Conditional neural control variates for variance reduction in Bayesian inverse problems
Ali Siahkoohi, Hyunwoo Oh

TL;DR
This paper introduces conditional neural control variates, a scalable method that learns variance reduction techniques for Monte Carlo estimations in Bayesian inverse problems, significantly improving efficiency especially in high-dimensional PDE-constrained scenarios.
Contribution
The paper proposes a novel modular approach using neural control variates with Stein's identity, enabling scalable variance reduction in Bayesian inverse problems without retraining for new observations.
Findings
Substantial variance reduction demonstrated in PDE-constrained Darcy flow problems.
Method generalizes across different observations without retraining.
Effective even when using learned surrogates for the score function.
Abstract
Bayesian inference for inverse problems involves computing expectations under posterior distributions -- e.g., posterior means, variances, or predictive quantities -- typically via Monte Carlo (MC) estimation.
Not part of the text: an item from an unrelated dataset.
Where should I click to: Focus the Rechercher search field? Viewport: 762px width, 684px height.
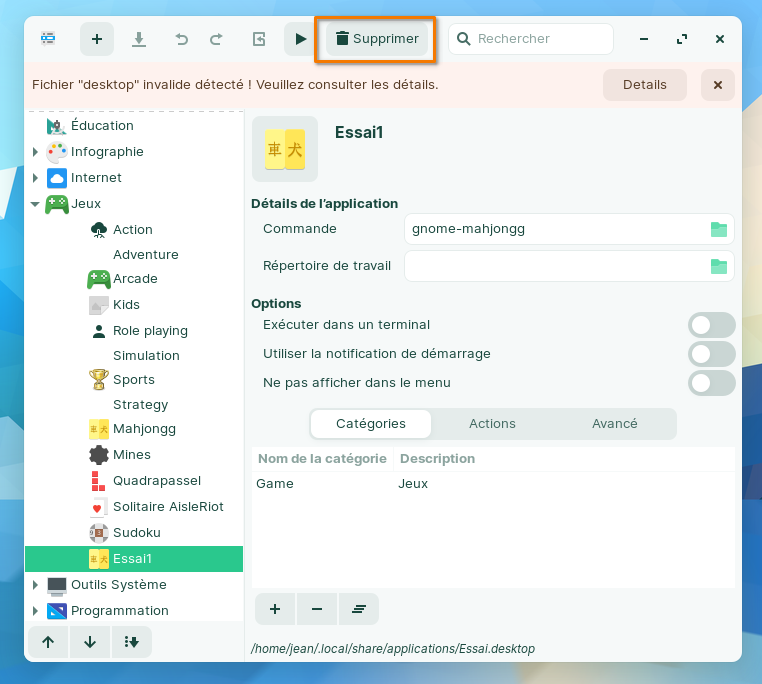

When the quantity of interest varies significantly under the posterior, accurate estimates demand many samples -- a cost often prohibitive for partial differential equation-constrained problems. To address this challenge, we introduce conditional neural control variates, a modular method that learns amortized control variates from joint model-data samples to reduce the variance of MC estimators. To scale to high-dimensional problems, we leverage Stein's identity to design an architecture based on an ensemble of hierarchical coupling layers with tractable Jacobian trace computation. Training requires: (i) samples from the joint distribution of unknown parameters and observed data;…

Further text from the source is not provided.